Application Control:
Allows administrators to control access to specific processes, files, and folders by users and other applications. It provides application analysis, process control, file and registry access control, and module and DLL control. It enables administrators to restrict certain activities deemed as suspicious or high risk.
Prevents malware from spreading or harming endpoints.
Locks down endpoints to prevent data leakage.
Device Control:
Controls which peripherals can be connected to a machine and how the peripherals are used. It locks down an endpoints to prevent connections from thumb drives, CD burners, printers, and other USB devices.
Prevents sensitive and confidential data from being extracted or stolen from endpoints (data leakage).
Prevents endpoints from being infected by viruses spread from peripheral devices.
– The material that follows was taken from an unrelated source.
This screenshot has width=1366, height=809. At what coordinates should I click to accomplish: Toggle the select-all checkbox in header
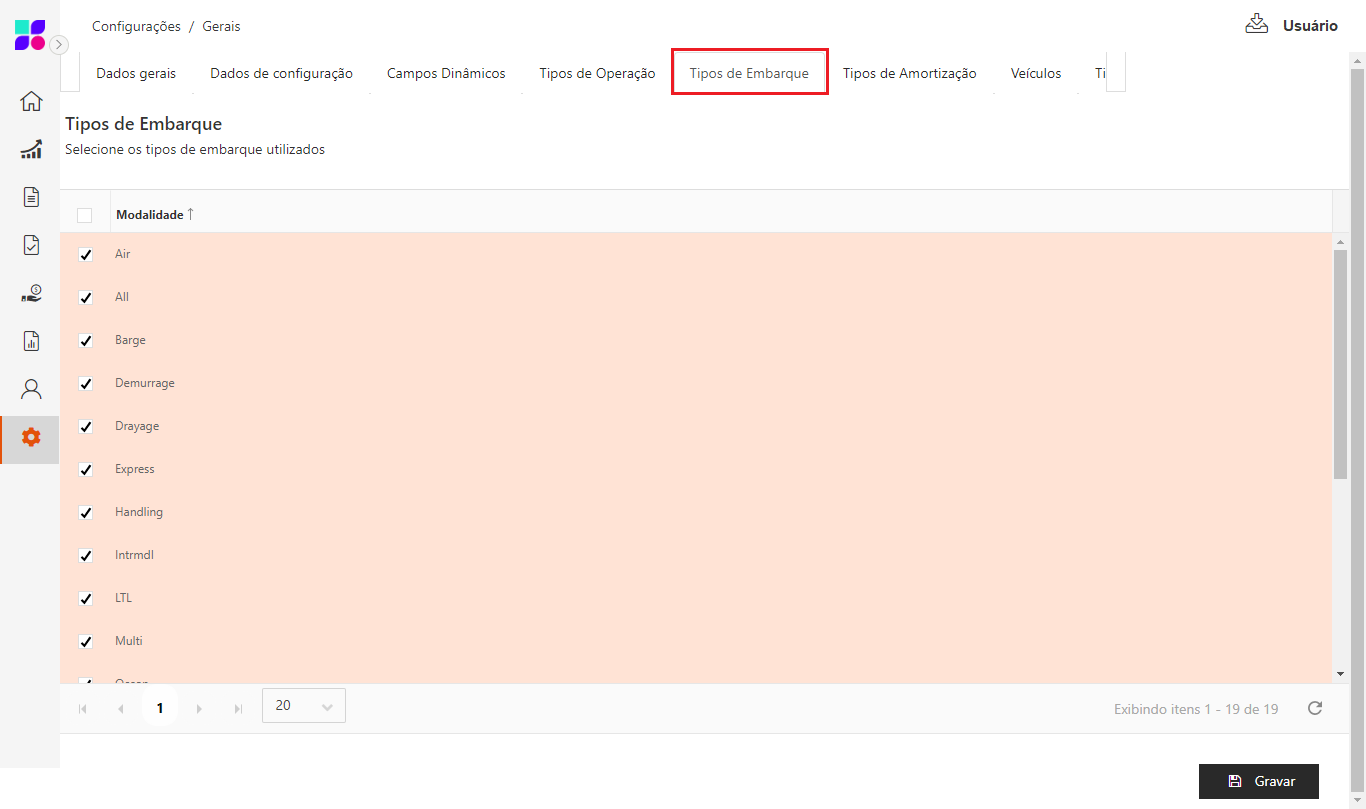pyautogui.click(x=85, y=215)
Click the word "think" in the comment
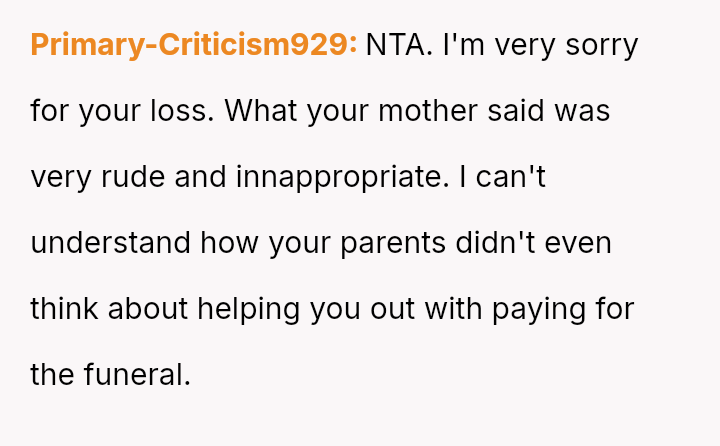This screenshot has width=720, height=446. tap(64, 309)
The Symantec Endpoint Recovery Tool:
The Symantec Endpoint Recovery Tool repairs severely infected PCs. The tool is a self-booting CD with Symantec's most powerful malware removal technology. The tool boots the computer into a specialized, virus free state so that malware can be safely removed.
Optimal Client and Server Performance:
Optimized client boot times and application load times enables comprehensive protection and better performance for all customer sizes and environments
Secure Virtual Environments:
Symantec Endpoint Protection 11.0.6 adds resource utilization leveling to ensure that simultaneous scans or updates won't impact the performance of virtual environments. Utilization leveling includes an option to randomize when scans and updates take place, preventing resource contention and leveling CPU resources. In addition, SEP's performance optimized scan engine includes IO aware Scan Tuning, and multithreading for optimal performance.
Advanced Reporting and Analytics:
Symantec Endpoint Protection now includes The Altiris IT Analytics Symantec Endpoint Protection Pack. ITA complements and expands upon the traditional reporting offered by Symantec Endpoint Protection by incorporating multi-dimensional analysis and robust graphical reporting in an easy to use dashboard.